Reproduce the entire listing below line for line, without changing anything.

┏━━

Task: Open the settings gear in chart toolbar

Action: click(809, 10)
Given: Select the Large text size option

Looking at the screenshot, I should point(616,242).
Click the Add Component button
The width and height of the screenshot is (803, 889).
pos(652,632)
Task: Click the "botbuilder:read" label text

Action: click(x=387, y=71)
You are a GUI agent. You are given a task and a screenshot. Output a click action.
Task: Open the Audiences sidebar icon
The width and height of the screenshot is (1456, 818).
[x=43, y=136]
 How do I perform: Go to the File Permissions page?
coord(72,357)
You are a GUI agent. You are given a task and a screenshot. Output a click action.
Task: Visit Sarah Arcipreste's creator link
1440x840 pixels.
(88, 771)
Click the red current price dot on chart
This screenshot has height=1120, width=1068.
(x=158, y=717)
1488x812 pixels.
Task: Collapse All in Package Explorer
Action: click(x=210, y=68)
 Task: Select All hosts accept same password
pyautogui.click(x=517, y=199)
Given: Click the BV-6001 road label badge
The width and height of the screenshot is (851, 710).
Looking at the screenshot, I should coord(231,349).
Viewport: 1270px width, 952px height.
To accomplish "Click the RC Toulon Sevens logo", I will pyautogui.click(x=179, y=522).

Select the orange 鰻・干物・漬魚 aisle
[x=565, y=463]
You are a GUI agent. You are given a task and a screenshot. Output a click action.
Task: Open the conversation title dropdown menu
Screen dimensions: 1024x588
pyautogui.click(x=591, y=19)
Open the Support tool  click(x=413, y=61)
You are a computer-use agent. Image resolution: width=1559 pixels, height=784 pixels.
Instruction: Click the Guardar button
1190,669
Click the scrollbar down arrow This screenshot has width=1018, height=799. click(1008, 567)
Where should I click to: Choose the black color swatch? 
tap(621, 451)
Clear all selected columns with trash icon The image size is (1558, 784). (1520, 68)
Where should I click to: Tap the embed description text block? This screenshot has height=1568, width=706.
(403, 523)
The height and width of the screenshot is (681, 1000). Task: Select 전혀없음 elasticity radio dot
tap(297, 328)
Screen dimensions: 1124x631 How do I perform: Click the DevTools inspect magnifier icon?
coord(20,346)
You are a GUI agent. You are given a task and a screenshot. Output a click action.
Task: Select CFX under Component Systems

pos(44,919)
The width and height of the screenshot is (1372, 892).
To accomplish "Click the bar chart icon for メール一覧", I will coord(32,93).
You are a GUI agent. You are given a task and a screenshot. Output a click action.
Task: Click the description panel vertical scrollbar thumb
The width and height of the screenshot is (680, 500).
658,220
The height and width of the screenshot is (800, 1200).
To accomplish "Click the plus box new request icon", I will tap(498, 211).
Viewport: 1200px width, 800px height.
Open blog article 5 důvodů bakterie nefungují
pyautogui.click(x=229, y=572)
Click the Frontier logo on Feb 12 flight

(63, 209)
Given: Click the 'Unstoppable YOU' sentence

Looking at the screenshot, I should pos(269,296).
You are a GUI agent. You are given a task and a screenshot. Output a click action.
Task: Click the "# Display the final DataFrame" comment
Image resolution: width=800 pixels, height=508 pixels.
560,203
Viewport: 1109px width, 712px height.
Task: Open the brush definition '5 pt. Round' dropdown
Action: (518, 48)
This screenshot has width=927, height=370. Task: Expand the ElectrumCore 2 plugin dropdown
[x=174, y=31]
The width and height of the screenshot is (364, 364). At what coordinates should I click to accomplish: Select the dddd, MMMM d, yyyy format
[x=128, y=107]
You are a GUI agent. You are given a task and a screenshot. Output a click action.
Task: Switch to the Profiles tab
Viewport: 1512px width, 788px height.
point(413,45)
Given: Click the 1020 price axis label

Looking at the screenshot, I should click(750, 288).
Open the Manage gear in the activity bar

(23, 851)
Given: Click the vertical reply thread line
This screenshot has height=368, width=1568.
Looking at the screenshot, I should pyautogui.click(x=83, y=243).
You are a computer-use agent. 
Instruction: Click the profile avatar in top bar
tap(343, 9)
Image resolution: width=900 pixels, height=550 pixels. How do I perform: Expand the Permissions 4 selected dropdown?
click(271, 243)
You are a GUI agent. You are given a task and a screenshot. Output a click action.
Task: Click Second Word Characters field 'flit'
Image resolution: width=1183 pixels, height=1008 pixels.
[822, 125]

┗━━

Full answer:
Task: Open the settings gear in chart toolbar

Action: click(809, 10)
Given: Select the Large text size option

Looking at the screenshot, I should point(616,242).
Click the Add Component button
The width and height of the screenshot is (803, 889).
pos(652,632)
Task: Click the "botbuilder:read" label text

Action: click(x=387, y=71)
You are a GUI agent. You are given a task and a screenshot. Output a click action.
Task: Open the Audiences sidebar icon
The width and height of the screenshot is (1456, 818).
[x=43, y=136]
 How do I perform: Go to the File Permissions page?
coord(72,357)
You are a GUI agent. You are given a task and a screenshot. Output a click action.
Task: Visit Sarah Arcipreste's creator link
1440x840 pixels.
(88, 771)
Click the red current price dot on chart
This screenshot has height=1120, width=1068.
(x=158, y=717)
1488x812 pixels.
Task: Collapse All in Package Explorer
Action: click(x=210, y=68)
 Task: Select All hosts accept same password
pyautogui.click(x=517, y=199)
Given: Click the BV-6001 road label badge
The width and height of the screenshot is (851, 710).
Looking at the screenshot, I should coord(231,349).
Viewport: 1270px width, 952px height.
To accomplish "Click the RC Toulon Sevens logo", I will pyautogui.click(x=179, y=522).

Select the orange 鰻・干物・漬魚 aisle
[x=565, y=463]
You are a GUI agent. You are given a task and a screenshot. Output a click action.
Task: Open the conversation title dropdown menu
Screen dimensions: 1024x588
pyautogui.click(x=591, y=19)
Open the Support tool  click(x=413, y=61)
You are a computer-use agent. Image resolution: width=1559 pixels, height=784 pixels.
Instruction: Click the Guardar button
1190,669
Click the scrollbar down arrow This screenshot has width=1018, height=799. click(1008, 567)
Where should I click to: Choose the black color swatch? 
tap(621, 451)
Clear all selected columns with trash icon The image size is (1558, 784). (1520, 68)
Where should I click to: Tap the embed description text block? This screenshot has height=1568, width=706.
(403, 523)
The height and width of the screenshot is (681, 1000). Task: Select 전혀없음 elasticity radio dot
tap(297, 328)
Screen dimensions: 1124x631 How do I perform: Click the DevTools inspect magnifier icon?
coord(20,346)
You are a GUI agent. You are given a task and a screenshot. Output a click action.
Task: Select CFX under Component Systems

pos(44,919)
The width and height of the screenshot is (1372, 892).
To accomplish "Click the bar chart icon for メール一覧", I will coord(32,93).
You are a GUI agent. You are given a task and a screenshot. Output a click action.
Task: Click the description panel vertical scrollbar thumb
The width and height of the screenshot is (680, 500).
658,220
The height and width of the screenshot is (800, 1200).
To accomplish "Click the plus box new request icon", I will tap(498, 211).
Viewport: 1200px width, 800px height.
Open blog article 5 důvodů bakterie nefungují
pyautogui.click(x=229, y=572)
Click the Frontier logo on Feb 12 flight

(63, 209)
Given: Click the 'Unstoppable YOU' sentence

Looking at the screenshot, I should pos(269,296).
You are a GUI agent. You are given a task and a screenshot. Output a click action.
Task: Click the "# Display the final DataFrame" comment
Image resolution: width=800 pixels, height=508 pixels.
560,203
Viewport: 1109px width, 712px height.
Task: Open the brush definition '5 pt. Round' dropdown
Action: (518, 48)
This screenshot has width=927, height=370. Task: Expand the ElectrumCore 2 plugin dropdown
[x=174, y=31]
The width and height of the screenshot is (364, 364). At what coordinates should I click to accomplish: Select the dddd, MMMM d, yyyy format
[x=128, y=107]
You are a GUI agent. You are given a task and a screenshot. Output a click action.
Task: Switch to the Profiles tab
Viewport: 1512px width, 788px height.
point(413,45)
Given: Click the 1020 price axis label

Looking at the screenshot, I should click(750, 288).
Open the Manage gear in the activity bar

(23, 851)
Given: Click the vertical reply thread line
This screenshot has height=368, width=1568.
Looking at the screenshot, I should pyautogui.click(x=83, y=243).
You are a computer-use agent. 
Instruction: Click the profile avatar in top bar
tap(343, 9)
Image resolution: width=900 pixels, height=550 pixels. How do I perform: Expand the Permissions 4 selected dropdown?
click(271, 243)
You are a GUI agent. You are given a task and a screenshot. Output a click action.
Task: Click Second Word Characters field 'flit'
Image resolution: width=1183 pixels, height=1008 pixels.
[822, 125]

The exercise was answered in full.